Uridine triacetate can act as a direct antidote for human patients with 5-FU toxicosis, as uridine competitively inhibits cell damage and cell death caused by fluorouracil.12 However, this drug has not been used successfully in dogs and cats with 5-FU toxicosis and is unlikely to be administered quickly enough in veterinary patients to be effective since death can occur within hours of accidental ingestion.
Despite how frequently topical 5-FU is prescribed to and used in human patients, it's rare for prescribing doctors and pharmacists to provide information about its severe toxic effects in dogs and cats.13 It's up to veterinarians to be well-versed in the drug's toxic effects. It is our responsibility to educate pet owners as well as physicians, pharmacists and even the pharmaceutical companies that produce 5-FU to help prevent further tragic deaths in our beloved dogs and cats.
With approximately 38% of American households owning dogs-totaling a population of 76.8 million-it's obvious that there's a substantial risk of dogs being exposed to 5-FU.14 It's interesting to note that geographical differences may exist in human use of topical 5-FU, with prescriptions more frequently given in sunny states such as Florida, given the higher rates of certain dermatological conditions in those states.
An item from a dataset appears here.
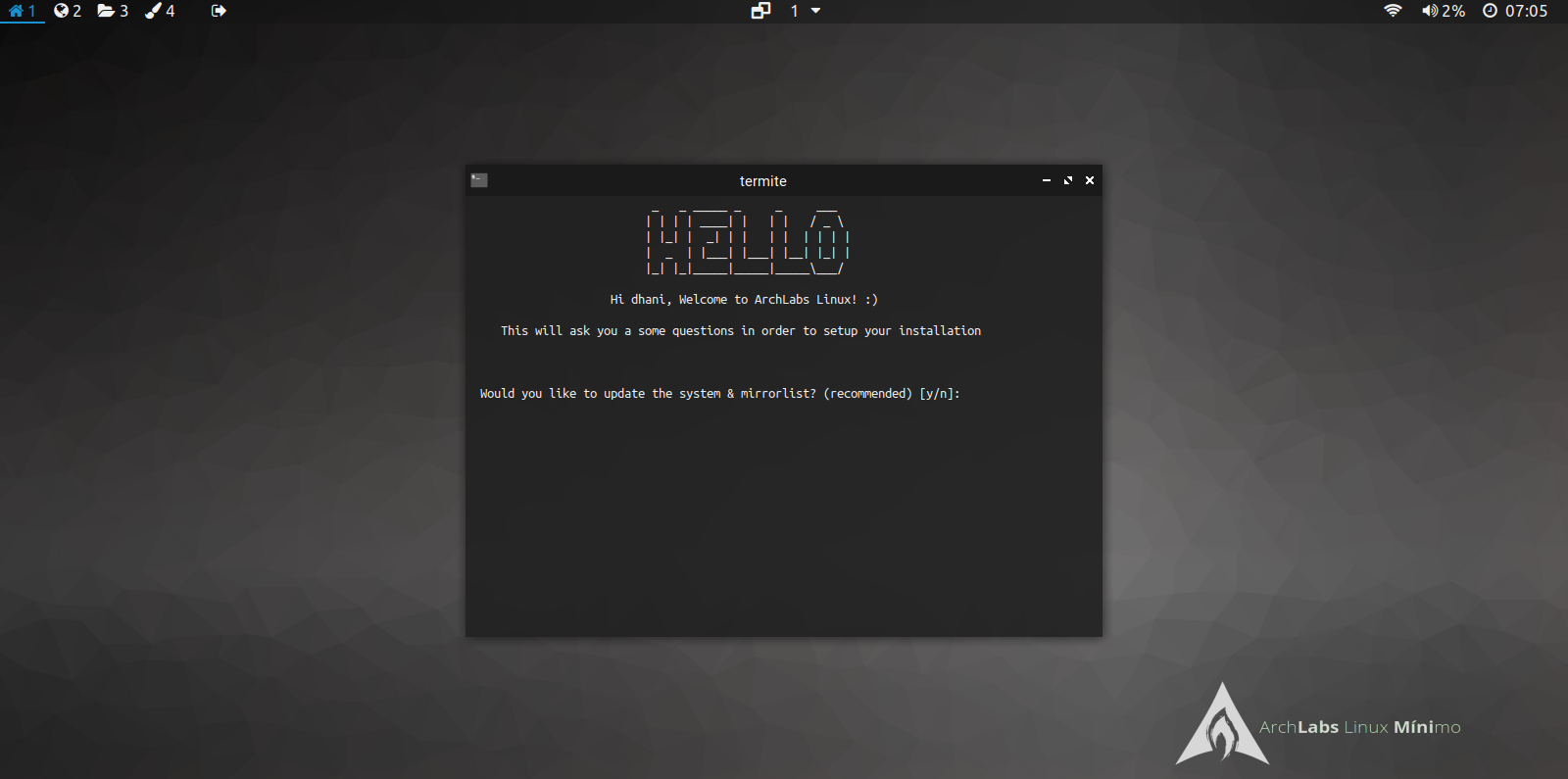
Task: Click the window switcher icon in panel
Action: pyautogui.click(x=760, y=11)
Furthermore, it's been suggested that higher rates of 5-FU toxicosis in dogs and cats may also occur in those same sunny states.5
As the large population of baby boomers reaches retirement and many retirees move to destinations with year-round warm, sunny environments, we may see an increase in the exposure of pets to 5-FU. This makes the dissemination of information and education on the toxic effects of topical 5-FU even more crucial in these states to prevent unnecessary deaths of dogs and cats.
As for poor Minky, the teacup Yorkshire terrier patient, you estimate based on the size of the tube and the number of punctured areas on the tube from her teeth that she ingested a minimum of 1g of 5% 5-FU. To calculate the total milligrams of 5-FU consumed, convert the percentage of drug per weight of cream into milligrams drug per grams of cream. A 5% concentration of 5-FU contains 50 mg 5-FU per 1g cream. Therefore Minky potentially ingested a minimum of 25 mg/kg dose of 5-FU.
You immediately call poison control, where they tell you the dose is well within the toxic and fatal dose ranges of 5-FU in dogs. Due to her active seizures and now sedated state, you do not think it's safe to decontaminate her stomach. Rather, you send Mr. Smith and Minky immediately to an emergency hospital for further care. Unfortunately, you receive notification from the hospital that Minky was put to sleep after three days of hospitalization because of intractable seizures and hemorrhagic diarrhea.
Consoling a devastated Mr. Smith is one of the hardest things you've ever had to do. Convincing him that he's not at fault for the loss of his beloved companion is even harder, as he sobs on your shoulder, “If only I had known!”
As you hold back your own tears, you look Mr. Smith in the eye and vow to spread awareness of the dangers of this drug to the rest of the medical and veterinary community.